The temple presidents knew, because Prabhupäda warned them about it. He informed them that they were to disregard G.B.C. orders—which meant disregard its former power, which he then took away—but the devotees at large did not know about it. As it turned out, your host speaker was at a center in Madison, Wisconsin which was thriving. It got wrapped up, along with Chicago, Columbus, and Cleveland. Everything was centralized to where that zone’s G.B.C., one of the eight, resided in Detroit.

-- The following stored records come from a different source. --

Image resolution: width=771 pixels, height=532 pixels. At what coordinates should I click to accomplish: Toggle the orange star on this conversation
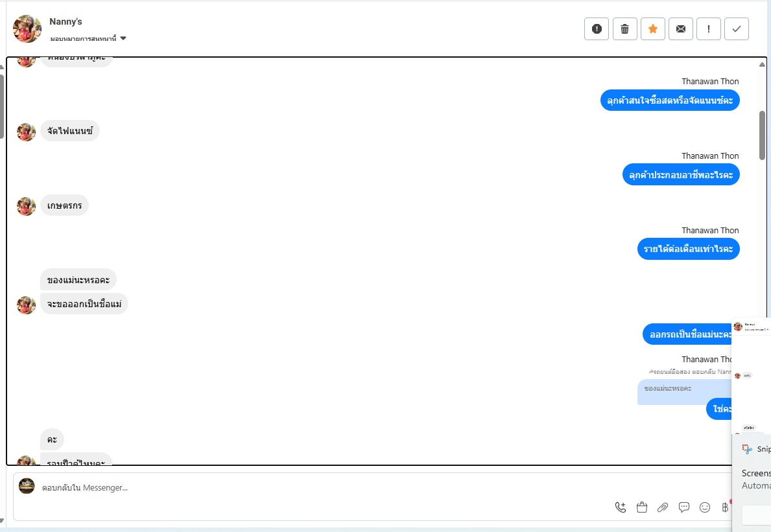coord(653,29)
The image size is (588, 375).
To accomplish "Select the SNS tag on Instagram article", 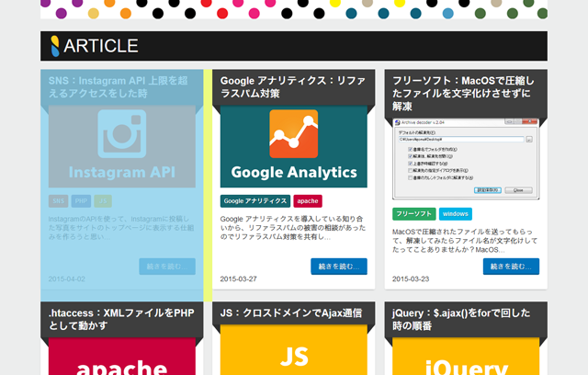I will click(x=58, y=200).
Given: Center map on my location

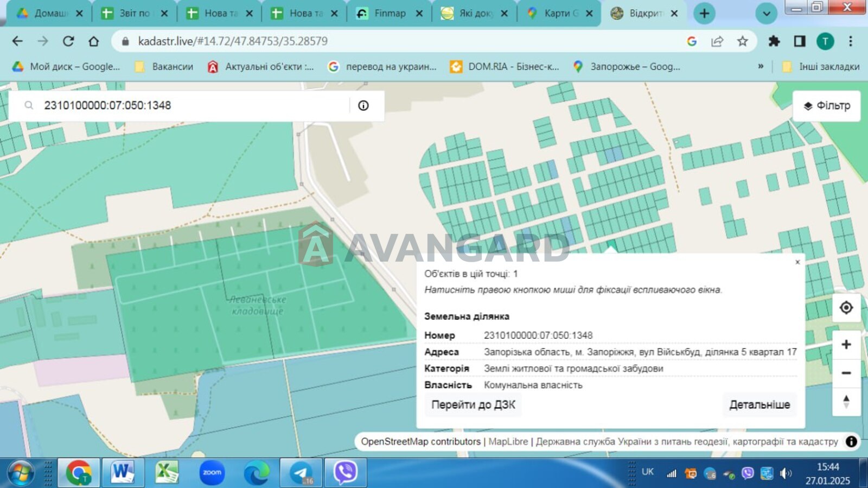Looking at the screenshot, I should 846,308.
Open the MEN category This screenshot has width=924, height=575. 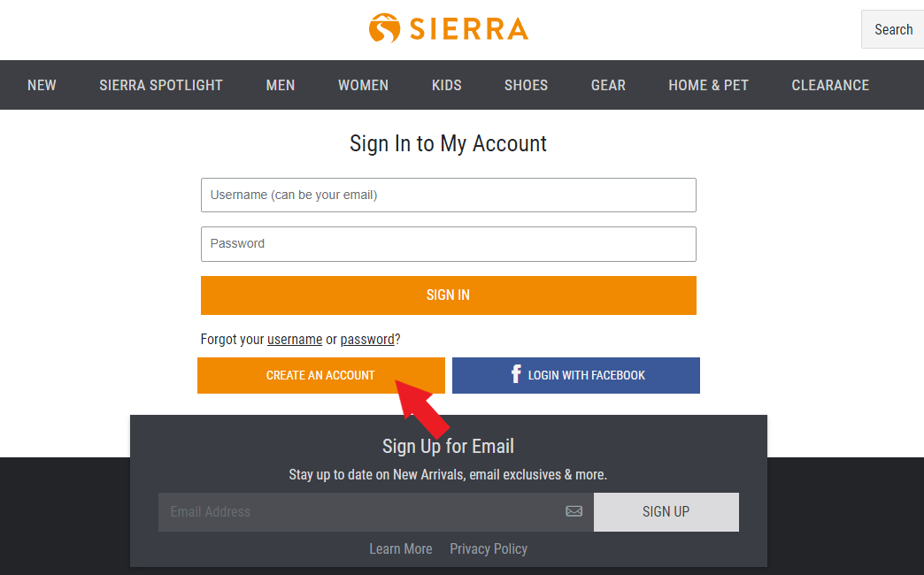(280, 85)
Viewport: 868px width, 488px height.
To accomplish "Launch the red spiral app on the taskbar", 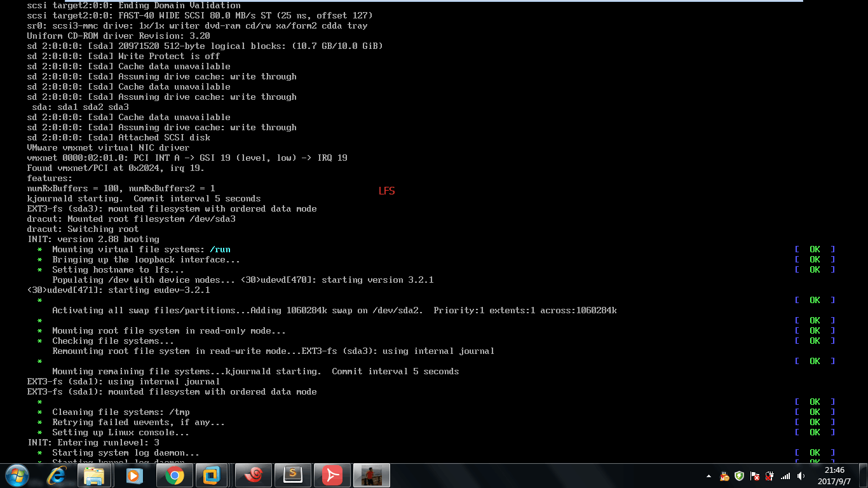I will [253, 475].
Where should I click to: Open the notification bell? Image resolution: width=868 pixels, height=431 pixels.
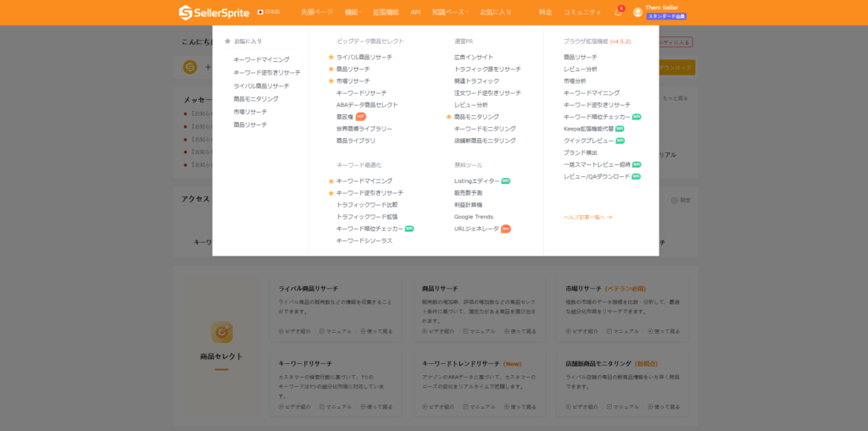618,13

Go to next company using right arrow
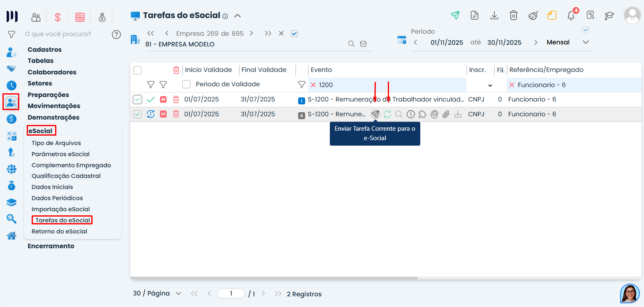[x=251, y=33]
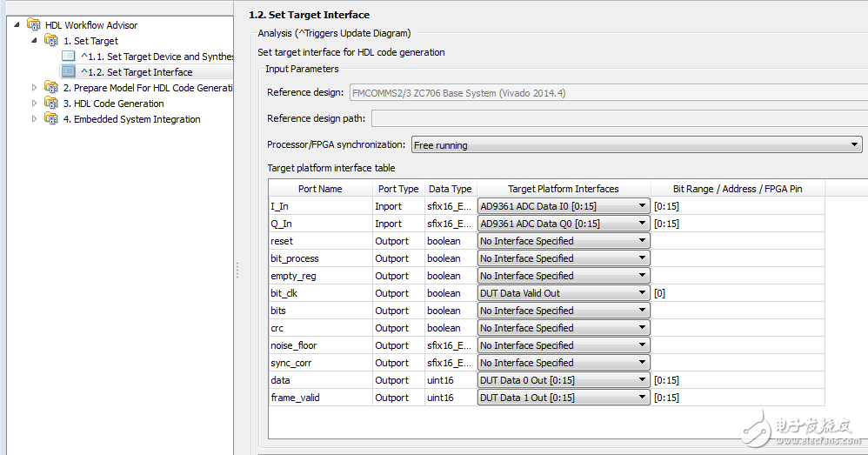
Task: Click the Port Name column header
Action: (320, 189)
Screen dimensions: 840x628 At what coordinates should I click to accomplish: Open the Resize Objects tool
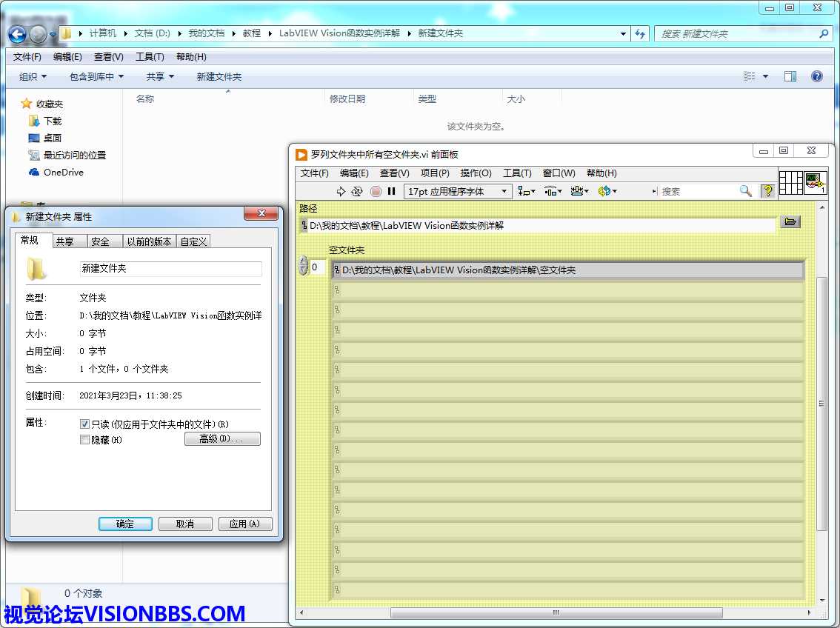[579, 191]
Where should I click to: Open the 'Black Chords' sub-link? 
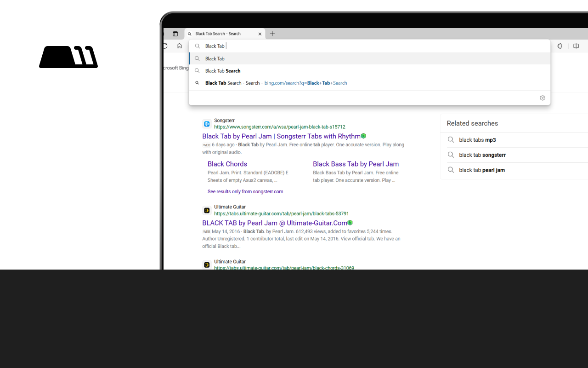pyautogui.click(x=227, y=164)
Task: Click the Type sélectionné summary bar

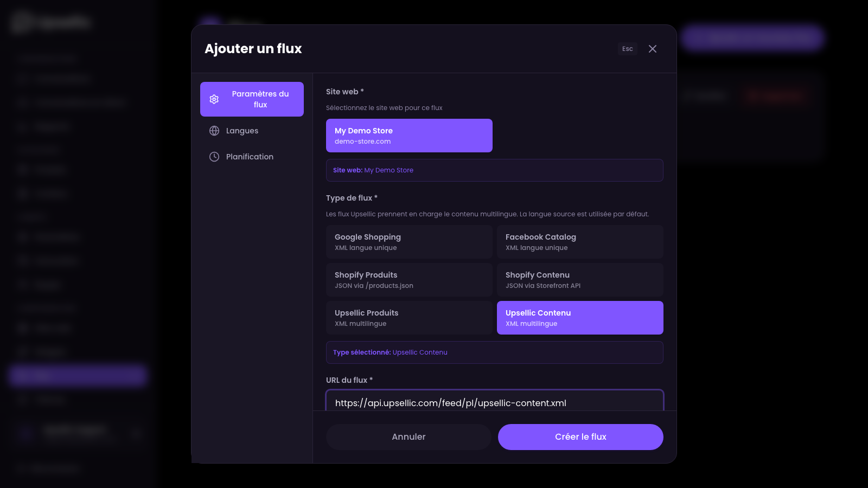Action: [x=494, y=352]

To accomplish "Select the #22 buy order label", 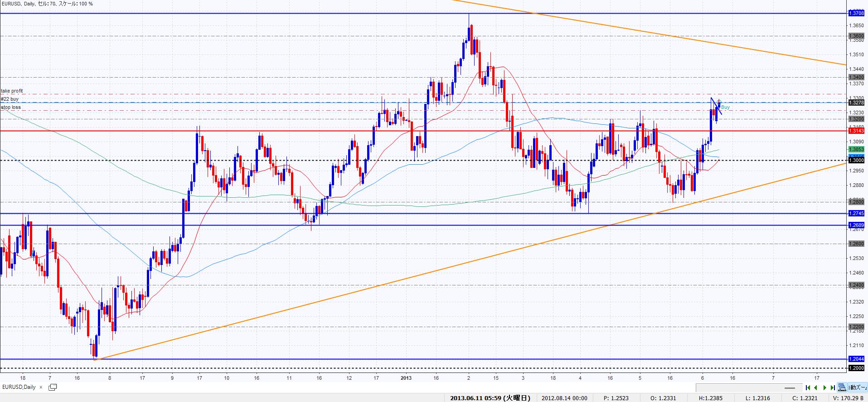I will click(10, 99).
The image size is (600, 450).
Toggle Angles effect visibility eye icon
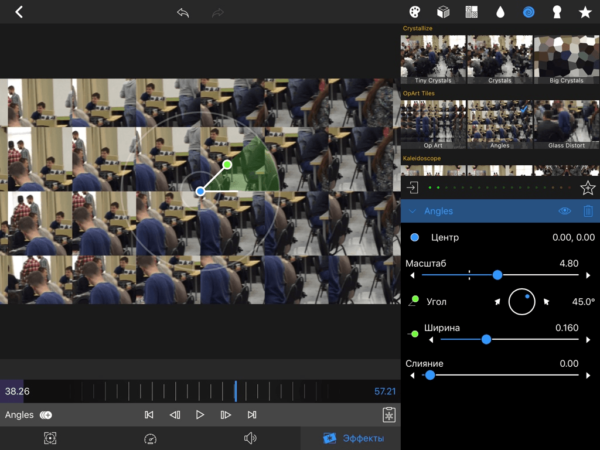pyautogui.click(x=565, y=211)
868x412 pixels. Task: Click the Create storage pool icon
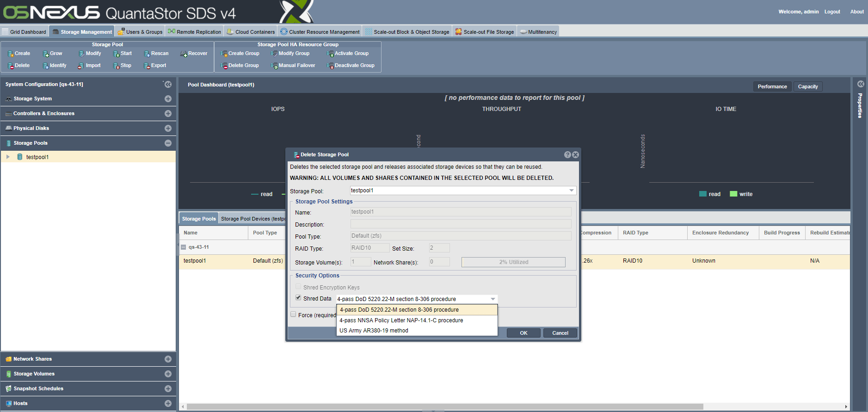pos(11,54)
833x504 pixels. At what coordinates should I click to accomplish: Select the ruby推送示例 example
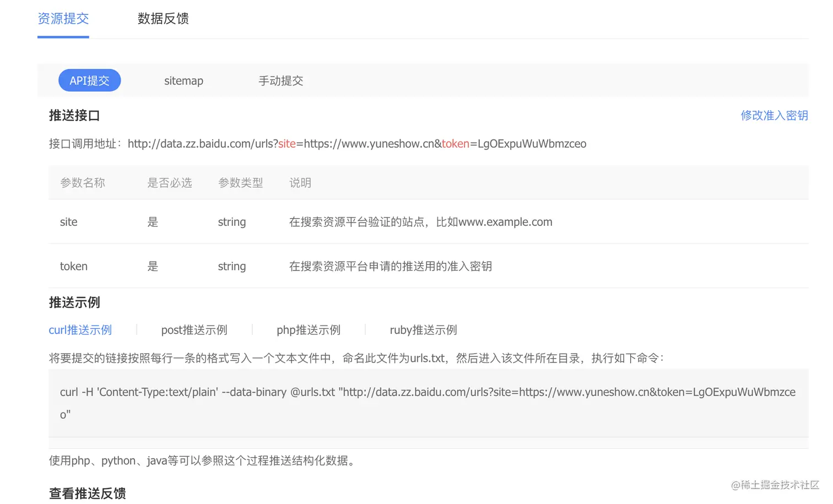tap(423, 330)
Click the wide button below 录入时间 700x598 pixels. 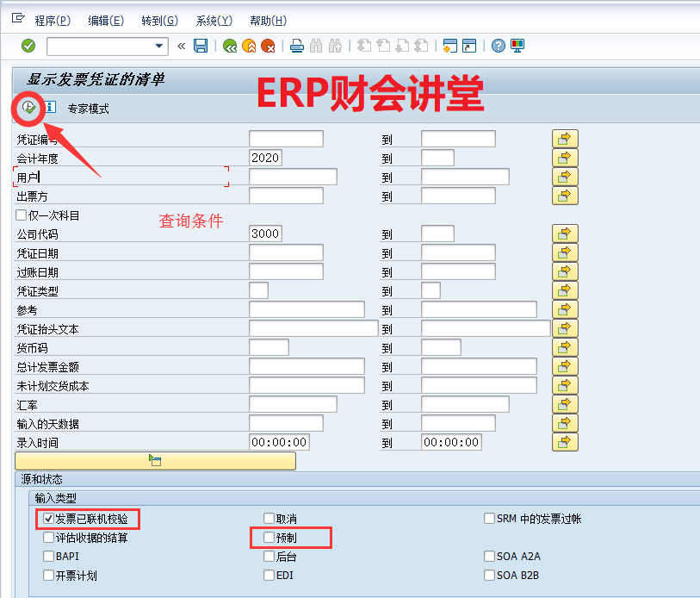click(x=155, y=461)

That the temple presidents knew is one thing, but they did not share the knowledge, including the fact that Prabhupäda suspended the G.B.C. for some length of time, proving in the process that it was anything but absolute. In point of fact, it had become all about control and power in the ISKCON hierarchical pyramid, instead of a genuine Commission meant to advise and enthuse the presidents of the centers. Keep this in mind as we proceed, because it did get worse.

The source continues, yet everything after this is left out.